Finance News: India Business News

Friday, September 7, 2007

CLOSING...The momentum revives...

After
two days of lackluster trade, markets ended firm today with the
benchmark indices advancing by more than 1%. While buying was witnessed
in auto, banking, power, cement and software stocks, select pharma and
media stocks ended in the red. On the sectoral indices front, BSE FMCG
(up 1.5%) and the BSE Auto Index (up 1.2%) emerged as the key gainers.
As far as global markets are concerned, Asian markets ended mixed.
European indices too have opened on a cautious note.

The
BSE Sensex closed at 15,616 (up 170 points) while the NSE Nifty closed
at 4,519 (up 43 points). The rupee was trading at 40.92 to the dollar.

Amidst
weak global cues, the BSE Sensex opened with a negative gap of more
than 60 points (0.4%). However, the index soon pared its losses to
enter into the positive territory. Thereafter, the index proceeded to
trade higher for the rest of the trading session and finally closed
with a gain of 1.1%. The overall market breadth was positive with
gainers outnumbering the losers in the ratio of 4.6 to 1 on the Nifty.
Reliance Energy (up 5%), Grasim and Ranbaxy (each up 4%) were the key
gainers on the NSE.

→ Prompt A:
Answer from the stock market report above, one line each:
(i) Which two sectoral indices emerged as the key gainers, and by how much did each rise?
(ii) At what level did the NSE Nifty close, and how many points did it gain?
(iii) In what ratio did gainers outnumber losers on the Nifty?
→ Prompt B: Carry on the stock market report above, picking up after its final sentence.

→ Supplied material:
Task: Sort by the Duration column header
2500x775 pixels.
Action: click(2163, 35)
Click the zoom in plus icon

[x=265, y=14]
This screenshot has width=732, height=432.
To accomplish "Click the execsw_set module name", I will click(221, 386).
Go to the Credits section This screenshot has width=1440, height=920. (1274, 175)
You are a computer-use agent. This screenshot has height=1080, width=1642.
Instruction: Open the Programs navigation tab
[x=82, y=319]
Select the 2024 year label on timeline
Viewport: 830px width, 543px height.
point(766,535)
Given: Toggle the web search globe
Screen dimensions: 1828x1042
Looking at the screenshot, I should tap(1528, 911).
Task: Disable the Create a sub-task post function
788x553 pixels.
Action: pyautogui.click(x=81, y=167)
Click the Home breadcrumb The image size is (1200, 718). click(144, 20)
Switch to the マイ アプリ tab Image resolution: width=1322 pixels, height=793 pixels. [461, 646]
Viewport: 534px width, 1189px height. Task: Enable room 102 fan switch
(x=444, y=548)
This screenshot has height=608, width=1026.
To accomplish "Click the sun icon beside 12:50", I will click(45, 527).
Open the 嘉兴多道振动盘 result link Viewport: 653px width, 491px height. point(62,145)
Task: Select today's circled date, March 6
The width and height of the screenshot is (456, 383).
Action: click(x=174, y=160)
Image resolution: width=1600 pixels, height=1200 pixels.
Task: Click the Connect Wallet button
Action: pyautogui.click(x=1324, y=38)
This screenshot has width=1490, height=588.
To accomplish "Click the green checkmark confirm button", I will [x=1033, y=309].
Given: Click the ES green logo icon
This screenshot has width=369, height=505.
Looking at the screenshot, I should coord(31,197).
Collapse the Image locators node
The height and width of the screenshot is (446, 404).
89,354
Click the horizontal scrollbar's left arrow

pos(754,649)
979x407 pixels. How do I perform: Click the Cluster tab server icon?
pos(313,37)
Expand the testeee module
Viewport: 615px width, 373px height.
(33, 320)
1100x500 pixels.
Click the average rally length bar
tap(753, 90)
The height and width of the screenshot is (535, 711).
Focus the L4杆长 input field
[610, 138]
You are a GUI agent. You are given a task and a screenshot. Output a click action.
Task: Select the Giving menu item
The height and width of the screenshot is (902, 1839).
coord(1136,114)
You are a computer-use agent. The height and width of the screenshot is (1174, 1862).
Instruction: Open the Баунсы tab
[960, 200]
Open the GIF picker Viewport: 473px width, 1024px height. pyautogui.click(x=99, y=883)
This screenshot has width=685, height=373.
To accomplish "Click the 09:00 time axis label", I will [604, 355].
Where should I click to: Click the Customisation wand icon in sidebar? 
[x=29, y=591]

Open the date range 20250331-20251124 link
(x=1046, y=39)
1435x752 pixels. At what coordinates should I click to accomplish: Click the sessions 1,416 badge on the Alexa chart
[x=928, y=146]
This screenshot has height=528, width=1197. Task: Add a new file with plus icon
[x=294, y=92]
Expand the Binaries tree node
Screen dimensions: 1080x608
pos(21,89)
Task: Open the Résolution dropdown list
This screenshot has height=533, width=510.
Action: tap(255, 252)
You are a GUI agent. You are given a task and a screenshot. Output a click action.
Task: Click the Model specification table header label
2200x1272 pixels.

→ Exercise response A:
(i) BSE FMCG (up 1.5%) and the BSE Auto Index (up 1.2%)
(ii) 4,519, up 43 points
(iii) 4.6 to 1

→ Exercise response B:
Reliance
Energy is planning to hive off its engineering, procurement and
construction (EPC) division into a new company. REL is considering the
option to list the new company to raise funds for its projects. The EPC
division has an order backlog of Rs. 70 bn. The EPC division's revenue
was Rs 20.8 bn in FY07, almost a third of company's total revenue of Rs
65.8 bn. The EPC division has contributed about 8% of the net profit of
Rs. 8 bn of Reliance Energy. Reliance Energy (up 5%) along with its peer Tata Power (up 3%) closed firm today.

Pharma closed mixed today with Ranbaxy, Dabur Pharma (each up 3%) and Cipla (up 1%) leading the pack of gainers, while Matrix Labs (down 4%) and Divi's Lab (down
1%) closed in the red. As per a leading business daily, Ranbaxy has
completed the second phase of the clinical trials of a revolutionary
anti-malarial drug that could enable it to be the nation's first
pharmaceutical company to launch a New Chemical Entity (NCE) globally.
The company has just finished phase II clinical trials and is doing a
phase II for the combination of that product. If everything continues
to be successful, Ranbaxy will be able to launch the NCE in the market
by 2011. While two to three dozen new molecules are being developed for
cardiovascular, arthritis, diabetes and oncology, there have been just
two products launched in the last 30 years for malaria. Though the
market size is considered small the competition is not likely to be
intense.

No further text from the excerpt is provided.